To come full circle, when I proctor exams (in a high school), I'm sensitive to the students for whom English isn't a first language, and I tell them that for word problems, they can come ask for clarification on questions where their math is fine, but the vocabulary is an issue. In your case, this is what you need to do, to help translate the words into the student's native language.

Answer 6

Perhaps an example would clarify what you mean.

Question 1:

What number is obtained after reducing 40 by 5%?

Question 2:

Farmer John has lately been having problems selling his corn. He needs to start selling more of them soon, or they will start to go bad. It seems that the retail price of 40 cents is too high, so he decides to start offering a 5% discount. What would the new price of the corn be?

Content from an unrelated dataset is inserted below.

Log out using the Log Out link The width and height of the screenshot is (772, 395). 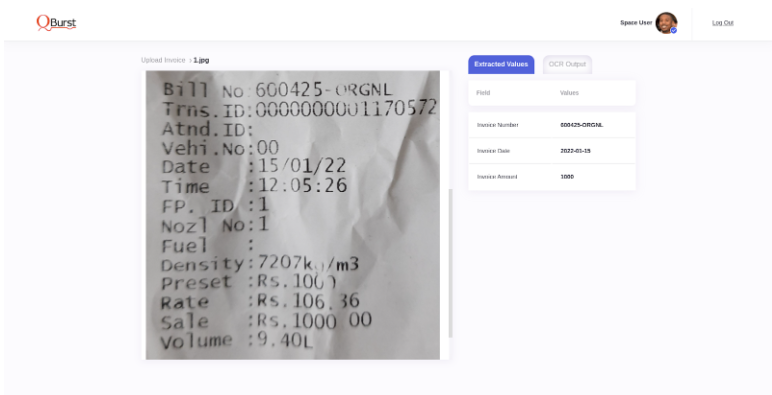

If I understand you correctly, you feel that these two questions are mathematically equivalent (that is, they test for the same mathematical skills and understanding).

It seems that you believe that the second one is inferior compared to the first because it has a lot of irrelevant (extraneous) text that serve only to distract and confuse.

But another way to look at it is to say that the second question provides context and relevance by presenting the math in a (supposedly) real-world situation.

I would argue that sometimes these "irrelevant" texts can sometimes actually aid the student with the math.

For example, compare:

Question 3:

$812\div 4=$

Question 4:

Alice, Bob, Charlie, and Dan are a close group of friends. Alice recently won \$ 812 in a lottery and would like to share the amount equally among the members of the group. How much should each friend get?

It so happens that many students answer question 3 incorrectly. (They answer "23," a split-dividend error.) But if you were, say, Dan, and your friend Alice wanted to divide \$ 812 equally among the four of you, would you be satisfied with getting \$ 23?

Answer 7

The point to word problems is scalable testability. You need to state some problem once and can test thousands of students, compare their answers and produce impressive statistics. Whether this has something to do with real-life situations, where "you have to science the shit out of this" (quoting The Martian) is debatable.

Answer 8

I work in a highly technical field, and (realising this is an unpopular view) regard this type of question as an attempt to create bias in favour of (a) native English speakers, and (b) less mathematically able students. The 2nd point may be slightly less intuative, but frequently this question style is ambiguous when parsed in a litteral/formal way, and also the padding can be very distracting to anyone on the autistic/aspergers spectrum.

If someone asks me to solve this sort of problem in real life, I will insist they ask a well defined problem rather than give me their life story. If they can't focus, I will not try and work out what they want.